== Instructions to follow ==
Write out the stretch of lines below that begins at the line with "Given: Open the Mein Film 1 project" and ends at the line with "1024x702 pixels.", including both, exactly as given and nothing more.
━━━ Data to examine ━━━
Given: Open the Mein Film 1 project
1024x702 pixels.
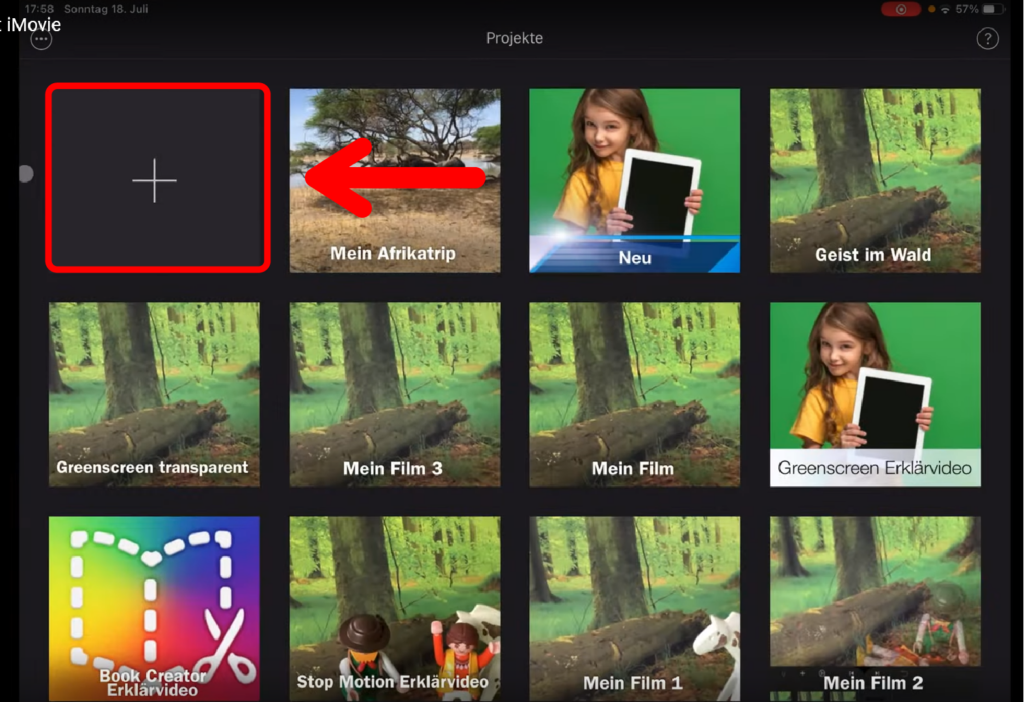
━━━
━━━ Data to examine ━━━
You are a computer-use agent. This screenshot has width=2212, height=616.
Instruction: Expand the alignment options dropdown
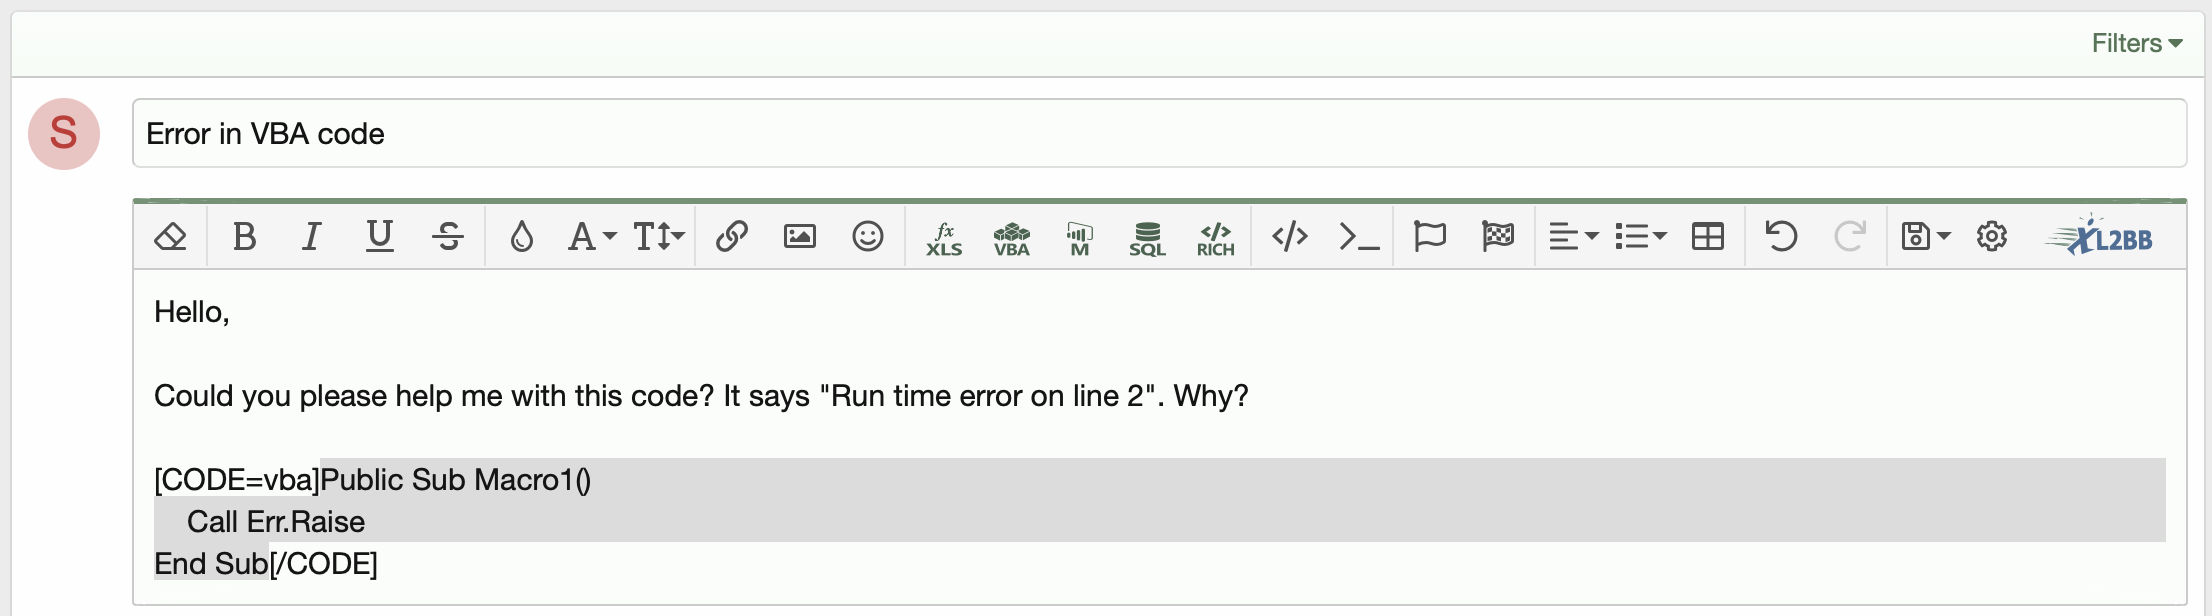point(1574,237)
━━━
== Answer section ==
Given: Open the Mein Film 1 project
1024x702 pixels.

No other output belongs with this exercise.